MAIA is a software package for automatic processing of the one- and two- (typically, Cy3-green/Cy5-red) color images produced in cDNA, CGH (comparative genome hybridization) or protein microarray technologies. It incorporates the following modules:
The spot localization module (i) identifies the position of each spot on the array, so that the name of the spotted clone can be associated with the correspondent spot; and (ii) establishes the borders between the neighborhood spots letting one to perform further data processing procedures (i.e. to extract quantitative information) for each spot independently of the other neighborhood spots. Visually this results in the generation of a grid covering the image. The spot localization algorithm is fully automatic and robust with respect to deviations from perfect spot alignment and contamination. As an input, it requires only the common array design parameters: number of blocks and number of spots in the x and y directions of the array.

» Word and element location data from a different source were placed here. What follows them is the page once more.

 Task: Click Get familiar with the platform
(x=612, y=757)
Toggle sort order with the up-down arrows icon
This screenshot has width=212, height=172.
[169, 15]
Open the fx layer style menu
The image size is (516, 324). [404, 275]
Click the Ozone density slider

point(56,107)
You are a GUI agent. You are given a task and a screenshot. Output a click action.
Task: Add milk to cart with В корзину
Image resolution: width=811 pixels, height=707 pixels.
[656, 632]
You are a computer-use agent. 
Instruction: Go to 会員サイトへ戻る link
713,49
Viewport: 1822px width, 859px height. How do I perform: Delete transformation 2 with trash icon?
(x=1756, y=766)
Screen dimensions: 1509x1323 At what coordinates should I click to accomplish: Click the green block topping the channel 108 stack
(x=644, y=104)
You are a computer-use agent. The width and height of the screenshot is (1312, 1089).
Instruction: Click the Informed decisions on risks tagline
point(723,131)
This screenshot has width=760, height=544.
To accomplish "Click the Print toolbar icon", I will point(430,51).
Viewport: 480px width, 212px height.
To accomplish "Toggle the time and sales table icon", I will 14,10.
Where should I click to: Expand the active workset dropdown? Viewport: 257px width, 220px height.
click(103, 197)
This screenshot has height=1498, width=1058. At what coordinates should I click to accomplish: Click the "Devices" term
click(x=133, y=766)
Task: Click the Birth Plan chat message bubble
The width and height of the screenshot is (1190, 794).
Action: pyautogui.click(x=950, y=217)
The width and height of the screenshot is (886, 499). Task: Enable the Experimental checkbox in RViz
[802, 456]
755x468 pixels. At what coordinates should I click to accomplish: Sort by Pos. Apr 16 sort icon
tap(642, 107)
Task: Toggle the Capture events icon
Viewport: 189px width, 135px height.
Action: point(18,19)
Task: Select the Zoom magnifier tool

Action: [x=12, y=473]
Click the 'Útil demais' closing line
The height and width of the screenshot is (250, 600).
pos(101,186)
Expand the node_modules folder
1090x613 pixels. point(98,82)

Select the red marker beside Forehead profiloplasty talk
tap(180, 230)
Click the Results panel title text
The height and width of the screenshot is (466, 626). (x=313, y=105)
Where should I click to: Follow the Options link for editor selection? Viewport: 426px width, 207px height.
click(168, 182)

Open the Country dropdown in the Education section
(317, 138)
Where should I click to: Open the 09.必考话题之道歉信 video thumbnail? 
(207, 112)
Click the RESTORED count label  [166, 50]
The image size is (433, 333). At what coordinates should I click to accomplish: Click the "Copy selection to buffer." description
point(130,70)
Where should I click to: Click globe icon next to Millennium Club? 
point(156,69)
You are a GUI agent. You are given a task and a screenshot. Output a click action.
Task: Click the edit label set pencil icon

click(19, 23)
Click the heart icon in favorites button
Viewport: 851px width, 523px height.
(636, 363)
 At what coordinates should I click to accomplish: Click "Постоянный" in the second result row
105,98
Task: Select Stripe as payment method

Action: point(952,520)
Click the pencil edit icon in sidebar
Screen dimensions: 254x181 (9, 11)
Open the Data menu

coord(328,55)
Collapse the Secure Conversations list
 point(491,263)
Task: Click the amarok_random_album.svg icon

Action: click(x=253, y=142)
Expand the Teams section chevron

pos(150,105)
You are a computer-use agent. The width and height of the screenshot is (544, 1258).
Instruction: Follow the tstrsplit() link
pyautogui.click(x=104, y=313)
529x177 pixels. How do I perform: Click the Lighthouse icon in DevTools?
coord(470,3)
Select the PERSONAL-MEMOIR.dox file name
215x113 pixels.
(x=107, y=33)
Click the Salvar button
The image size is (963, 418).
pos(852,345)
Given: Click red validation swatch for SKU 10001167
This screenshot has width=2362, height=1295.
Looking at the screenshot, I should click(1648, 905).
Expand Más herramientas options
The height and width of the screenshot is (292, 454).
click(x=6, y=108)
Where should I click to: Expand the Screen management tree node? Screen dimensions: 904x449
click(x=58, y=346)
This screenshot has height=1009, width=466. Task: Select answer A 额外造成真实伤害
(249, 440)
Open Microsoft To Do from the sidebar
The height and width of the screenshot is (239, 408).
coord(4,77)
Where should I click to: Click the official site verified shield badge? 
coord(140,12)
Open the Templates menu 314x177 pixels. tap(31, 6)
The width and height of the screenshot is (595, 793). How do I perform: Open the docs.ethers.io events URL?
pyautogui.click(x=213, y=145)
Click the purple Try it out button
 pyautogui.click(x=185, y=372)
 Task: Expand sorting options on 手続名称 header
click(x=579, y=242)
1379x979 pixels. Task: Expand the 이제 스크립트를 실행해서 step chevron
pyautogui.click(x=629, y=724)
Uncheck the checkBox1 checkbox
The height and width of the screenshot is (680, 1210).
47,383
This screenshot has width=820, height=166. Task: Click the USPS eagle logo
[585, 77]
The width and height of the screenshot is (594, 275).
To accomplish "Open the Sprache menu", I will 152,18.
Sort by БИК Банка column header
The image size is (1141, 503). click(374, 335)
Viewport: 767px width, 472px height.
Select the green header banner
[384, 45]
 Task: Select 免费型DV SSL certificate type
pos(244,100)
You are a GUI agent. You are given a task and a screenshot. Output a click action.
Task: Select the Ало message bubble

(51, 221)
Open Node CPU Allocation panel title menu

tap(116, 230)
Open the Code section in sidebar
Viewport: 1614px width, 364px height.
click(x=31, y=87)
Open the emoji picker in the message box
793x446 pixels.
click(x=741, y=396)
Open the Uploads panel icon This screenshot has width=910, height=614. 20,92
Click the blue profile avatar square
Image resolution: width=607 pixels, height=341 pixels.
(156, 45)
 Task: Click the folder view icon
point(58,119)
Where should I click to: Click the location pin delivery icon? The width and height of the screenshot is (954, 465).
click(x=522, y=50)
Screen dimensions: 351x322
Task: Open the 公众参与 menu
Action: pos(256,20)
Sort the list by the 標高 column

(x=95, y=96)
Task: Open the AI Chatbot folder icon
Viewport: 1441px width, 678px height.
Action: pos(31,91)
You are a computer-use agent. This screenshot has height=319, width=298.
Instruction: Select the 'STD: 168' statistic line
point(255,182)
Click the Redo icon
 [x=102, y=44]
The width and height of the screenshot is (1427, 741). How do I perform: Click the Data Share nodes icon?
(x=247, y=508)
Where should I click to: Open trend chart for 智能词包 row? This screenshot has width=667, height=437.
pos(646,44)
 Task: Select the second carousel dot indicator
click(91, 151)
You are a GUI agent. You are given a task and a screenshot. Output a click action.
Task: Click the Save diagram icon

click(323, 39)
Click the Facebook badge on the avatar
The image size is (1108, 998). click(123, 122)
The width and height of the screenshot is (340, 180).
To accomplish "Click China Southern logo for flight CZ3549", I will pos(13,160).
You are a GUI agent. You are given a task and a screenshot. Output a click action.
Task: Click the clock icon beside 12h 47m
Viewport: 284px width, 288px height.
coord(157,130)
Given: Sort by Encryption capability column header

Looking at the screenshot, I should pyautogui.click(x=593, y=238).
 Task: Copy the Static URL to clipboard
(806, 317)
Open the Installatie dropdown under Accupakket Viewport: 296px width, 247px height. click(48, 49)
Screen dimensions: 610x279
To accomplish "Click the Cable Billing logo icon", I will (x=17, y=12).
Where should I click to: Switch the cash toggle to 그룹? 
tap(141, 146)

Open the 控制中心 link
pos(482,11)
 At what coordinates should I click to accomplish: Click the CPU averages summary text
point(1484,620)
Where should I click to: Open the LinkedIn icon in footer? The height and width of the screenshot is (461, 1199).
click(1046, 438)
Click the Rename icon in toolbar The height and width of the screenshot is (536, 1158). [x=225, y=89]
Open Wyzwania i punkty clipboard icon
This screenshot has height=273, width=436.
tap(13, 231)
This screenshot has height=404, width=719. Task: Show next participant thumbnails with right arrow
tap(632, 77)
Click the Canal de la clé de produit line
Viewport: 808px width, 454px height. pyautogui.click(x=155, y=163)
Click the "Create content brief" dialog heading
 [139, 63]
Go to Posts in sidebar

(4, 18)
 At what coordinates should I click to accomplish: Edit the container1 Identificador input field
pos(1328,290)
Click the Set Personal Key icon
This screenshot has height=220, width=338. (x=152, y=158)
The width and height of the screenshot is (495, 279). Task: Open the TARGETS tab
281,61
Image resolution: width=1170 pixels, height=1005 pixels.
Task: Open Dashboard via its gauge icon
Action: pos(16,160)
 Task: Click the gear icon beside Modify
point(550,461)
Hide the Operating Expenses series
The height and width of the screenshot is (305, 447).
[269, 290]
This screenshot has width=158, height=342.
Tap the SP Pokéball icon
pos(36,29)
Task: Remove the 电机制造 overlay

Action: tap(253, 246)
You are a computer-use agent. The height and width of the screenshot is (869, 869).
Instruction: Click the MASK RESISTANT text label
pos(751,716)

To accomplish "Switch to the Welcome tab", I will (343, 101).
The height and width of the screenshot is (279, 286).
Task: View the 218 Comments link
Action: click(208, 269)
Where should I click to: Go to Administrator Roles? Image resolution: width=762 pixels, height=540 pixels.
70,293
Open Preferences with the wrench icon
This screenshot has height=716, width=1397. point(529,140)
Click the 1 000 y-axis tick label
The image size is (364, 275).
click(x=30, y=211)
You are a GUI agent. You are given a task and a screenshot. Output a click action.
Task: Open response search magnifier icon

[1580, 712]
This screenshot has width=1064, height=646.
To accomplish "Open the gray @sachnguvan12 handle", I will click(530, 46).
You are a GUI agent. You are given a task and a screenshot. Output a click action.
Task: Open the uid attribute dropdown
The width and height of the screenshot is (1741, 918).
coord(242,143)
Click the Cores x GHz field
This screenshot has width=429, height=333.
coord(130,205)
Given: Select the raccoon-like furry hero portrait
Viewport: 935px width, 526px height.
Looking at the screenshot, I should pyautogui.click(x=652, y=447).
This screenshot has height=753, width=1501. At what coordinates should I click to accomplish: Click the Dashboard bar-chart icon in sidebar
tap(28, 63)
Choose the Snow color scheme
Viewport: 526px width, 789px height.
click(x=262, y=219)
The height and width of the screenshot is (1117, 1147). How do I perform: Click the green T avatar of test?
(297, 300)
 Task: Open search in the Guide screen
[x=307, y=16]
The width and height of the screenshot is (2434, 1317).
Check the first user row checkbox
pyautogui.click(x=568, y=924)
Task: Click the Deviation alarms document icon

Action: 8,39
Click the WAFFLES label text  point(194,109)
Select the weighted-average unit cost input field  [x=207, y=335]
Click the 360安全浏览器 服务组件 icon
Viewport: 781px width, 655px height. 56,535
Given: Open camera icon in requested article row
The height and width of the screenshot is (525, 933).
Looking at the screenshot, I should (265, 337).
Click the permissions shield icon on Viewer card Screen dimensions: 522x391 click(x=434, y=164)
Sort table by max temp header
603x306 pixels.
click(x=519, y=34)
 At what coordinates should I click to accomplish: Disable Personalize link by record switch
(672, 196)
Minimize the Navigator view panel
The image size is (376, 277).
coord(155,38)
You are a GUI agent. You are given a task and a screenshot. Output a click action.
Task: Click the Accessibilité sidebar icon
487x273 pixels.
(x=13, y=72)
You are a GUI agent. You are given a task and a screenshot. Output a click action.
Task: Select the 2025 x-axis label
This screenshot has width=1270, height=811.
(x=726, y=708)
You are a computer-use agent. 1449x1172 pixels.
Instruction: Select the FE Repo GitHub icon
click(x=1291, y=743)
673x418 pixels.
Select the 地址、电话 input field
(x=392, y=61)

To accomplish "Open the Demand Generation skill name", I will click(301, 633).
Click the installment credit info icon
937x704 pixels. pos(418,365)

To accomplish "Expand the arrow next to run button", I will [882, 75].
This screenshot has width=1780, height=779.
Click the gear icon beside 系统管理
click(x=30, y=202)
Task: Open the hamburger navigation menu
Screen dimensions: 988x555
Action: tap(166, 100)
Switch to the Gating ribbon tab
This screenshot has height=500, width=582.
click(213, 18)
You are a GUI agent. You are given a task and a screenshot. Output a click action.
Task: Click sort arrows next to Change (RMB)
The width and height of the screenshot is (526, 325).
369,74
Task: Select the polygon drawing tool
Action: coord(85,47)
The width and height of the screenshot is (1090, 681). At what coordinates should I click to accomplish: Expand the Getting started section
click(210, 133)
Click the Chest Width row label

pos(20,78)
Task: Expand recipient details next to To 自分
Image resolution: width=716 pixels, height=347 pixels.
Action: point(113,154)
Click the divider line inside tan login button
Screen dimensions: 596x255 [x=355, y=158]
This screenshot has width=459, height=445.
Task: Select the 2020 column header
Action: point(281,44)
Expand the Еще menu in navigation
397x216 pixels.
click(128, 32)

The spot quantification module for one-color images performs segmentation of the spots and estimates the averaged spot and local background intensities. The spot quantification module for two-color images estimates the ratio of the measured intensities in the two color channels at each spot reflecting differential gene (cDNA technology) or protein expression or a change in DNA copy number (CGH experiments) between the test and control samples for the corresponding gene. This module includes algorithms based on the linear regression and segmentation of the spots. A special procedure for detection and removal of the aberrant pixels has been developed to make ratio estimates more resistant to array contamination. It ensures more consistent ratio estimates obtained from different algorithms, and allows delivery of a single trustable ratio value.
The quality control module provides a value of spot quality reflecting the level of confidence in the obtained quantitative estimates at each spot. These quality values can be used either directly to flag out some spots with the quality lower than the user-defined threshold, or in the follow-up analysis as a weight controlling the contribution/influence of the obtained ratio estimates. The unique spot quality value for a spot is derived from a set of marginal quality parameters characterizing certain features of the spot. The contribution of each quality parameter in the overall quality is automatically evaluated based on the user visual classification of the spots, or using information available from the replicated spots, located at the same array or over a set of replicated arrays.
The image simulator allows the generation of a broad spectrum of microarray images with different types of contamination (like non-specific hybridization and dust) and noise. Since in simulation experiment the true values of the ratios are known exactly, it allows one to evaluate, to test and to compare different algorithms for microarray image processing objectively.